The new dean's credentials combine academic rigour with hands-on hospital experience. “My idea with this faculty is to train quality healthcare staff who can make a real difference to people... We need to create knowledge, but we have to get our hands dirty, too.” His research focuses on three diseases that are rare in high-income countries, but common in Africa: rheumatic heart disease (potentially fatal, but treatable with penicillin), TB of the heart, and heart muscle disease.
Mayosi and his wife – equally respected Professor Nonhlanhla Khumalo, head of dermatology at UCT, who is well known for her research into African hair – live in Cape Town with their two daughters, Vuyi and Gugu. The pair met at the Durban campus of the University of KwaZulu-Natal (UKZN), where they were enrolled as medical students in the early 1980s.
“Well, we sat next to each other on a bus on our way to the beach, during initiation.

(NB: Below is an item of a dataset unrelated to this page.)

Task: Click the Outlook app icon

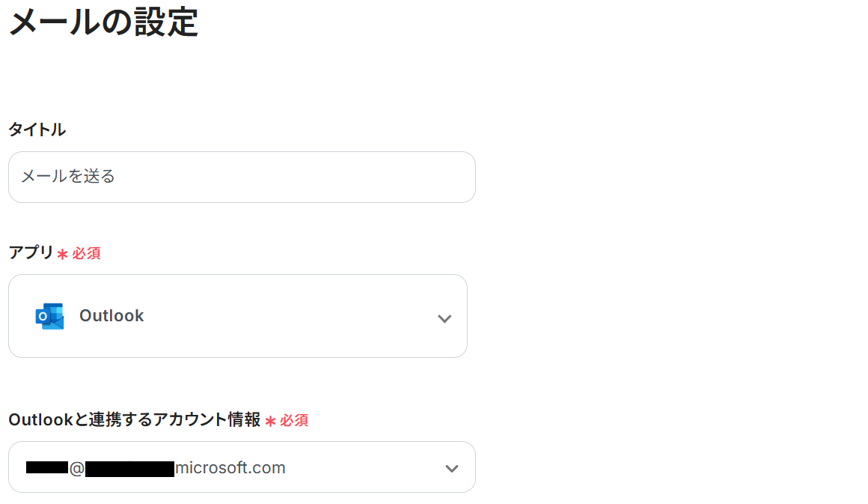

We started talking to each other, and just never stopped!” says Mayosi. At the time, their initiation was coordinated by Aaron Motsoaledi, who is now the health minister, and was then the president of UKZN's students' representative council.
Mayosi earned two medical degrees with distinction at UKZN, and worked as an intern at Livingstone Hospital in Port Elizabeth before joining UCT in 1992. He was admitted to the Fellowship of the College of Physicians of SA in 1995, and earned a doctoral degree at the University of Oxford in the UK in 2003.
Mayosi takes over as dean from Wim de Villiers, who left UCT to become rector at Stellenbosch University in April last year. He will only officially occupy the dean's office in September, after completing a study break at Harvard University in the US. An interim dean will manage the faculty until then.
Before leaving for the US, Mayosi plans to spend some time with family in Ngqamakhwe. “When people speak of how rural folk are disadvantaged – well, I can't relate to that,” he says. “I had a magical youth, spent making cattle from clay and playing outside. I enjoy taking my daughters back there.”
Mayosi has credited his parents, and especially his mother, for his love of learning. “My siblings and I owe a great debt to our parents for instilling in us a love of learning – and to our mother in particular, who suspended her own career as a nurse for 14 years to raise and almost single-handedly educate her brood of five children,” he wrote in a speech delivered in 2006.
He might not be in the back of his father's Land Rover anymore; but hopefully, the Ngqamakhwe hills will inspire his daughters to dream even bigger.